How do you rank in BrainHQ?
Demographic information such as age, gender, and education level has been reported by about 10,000 BrainHQ participants of varying backgrounds and ages. Feedback regarding an individual’s performance can now be compared against others in a similar demographic by using this information.
We understand that as we grow older our abilities to see, hear, remember, encode, address, and make decisions regarding various stimuli in our surroundings will diminish. Performance within the various training tasks available through BrainHQ quite unsurprisingly revealed these changes. Average performance was observed to decline across the age ranges we measured (from approximately age 20 to age 100) in each of the 723 levels of our BrainHQ exercises.

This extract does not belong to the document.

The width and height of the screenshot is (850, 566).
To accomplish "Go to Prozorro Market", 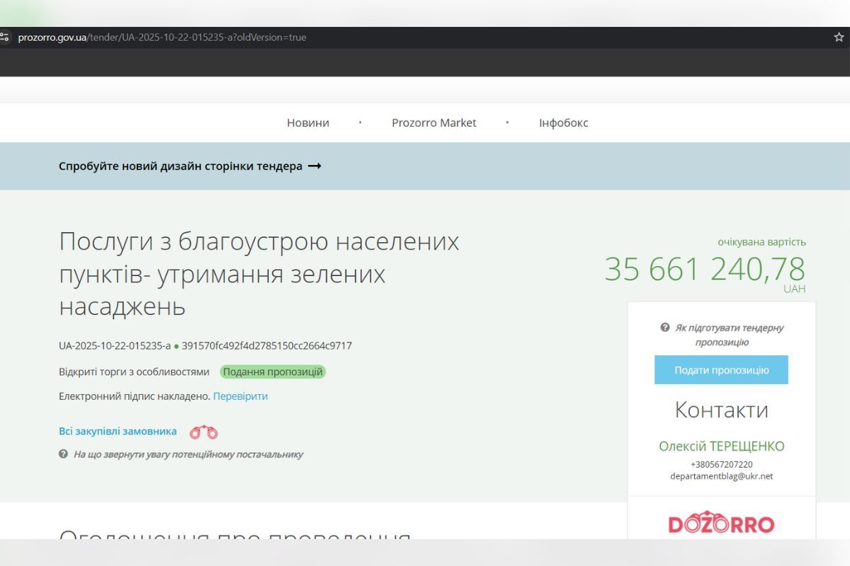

Participant’s best threshold values on one particular level of our Eye for Detail exercises for brain displayed in the figure below demonstrate a typical pattern. On average, despite a wide variability in performance at various ages, you can see (roughly illustrated by the green line) that there is a slow but consistent decline as we grow older.

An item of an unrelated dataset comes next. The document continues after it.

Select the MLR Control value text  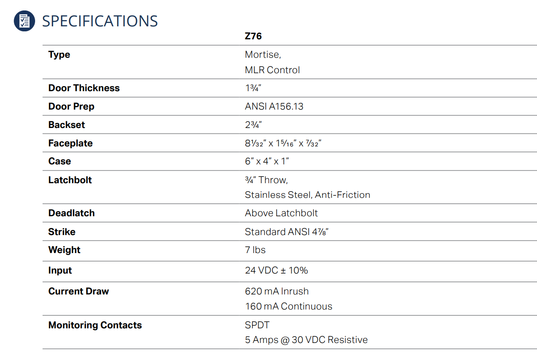point(272,70)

Even though users were also asked to share demographic information such as gender and educational background, with a few exceptions, we did not observe any differences related to these variables.
What does my BrainHQ score tell me?
From the display above you can see that there is a fair amount of variability in performance on the task - even within a given age range. Your percentile score within a certain group roughly corresponds to the proportion of people in that group that you are performing better than or equal to. The slightly above average score of a 25 year-old (illustrated by the green line) as compared to other 25 year-olds is represented by the blue dot on the left. That person’s score is ranked around the 60th percentile. The blue dot on the right represents the same score for a 75-year-old that ranks closer to the 80th percentile for 75-year-olds’ group.
In order to calculate the number that is presented in the middle of your personalized display, we average your percentile scores from each of the BrainHQ levels for which you’ve beaten your original baseline at least once and for which you’ve completed enough training to make a good measurement.
Colours in the individual suites (centre ring), exercises for brain (middle ring), and levels (outer ring) show you the levels you have completed and your corresponding performance with them. The two pictures shared below, for example, illustrate a beginner BrainHQ user (on the left) and an experienced BrainHQ user (on the right).
You should note a few things:
- Lighter colours in most areas indicate that the user on the left has lower individual scores.
- Higher overall performance is illustrated by the experienced user’s ring being nearer to a complete circle and matching the number in the middle.
- Completely untrained areas for the beginning user are indicated by gray segments.
- The number in the middle and the overall shape of the graph are not impacted by the untrained areas.
How can you improve your overall standing?
Although performance decreases with age (as is illustrated by the top image) you should notice that there is a fairly wide level of variability within each age group. In the same way that age is not the only contributing factor to perception or memory in our real lives, age is also not the only factor that contributes to performance in our exercises.
Practice is the primary factor that influences performance and the good news is that practice is completely under your control! The greatest predictor of the threshold reached by a BrainHQ user, demonstrated across both exercises and age, tends to be the time that is spent training. This is true not only at the beginning of training where threshold scores are sometimes limited by the number of trials in a level, but even after dozens of sessions in an exercise.
One way to increase your scores is to find the three sets with the lowest scores which will most likely be the ones where you have earned the fewest number of stars, and do additional training in these levels. Determine if your overall score (including focus and memory) can be increased by repeating these particular levels a few times over.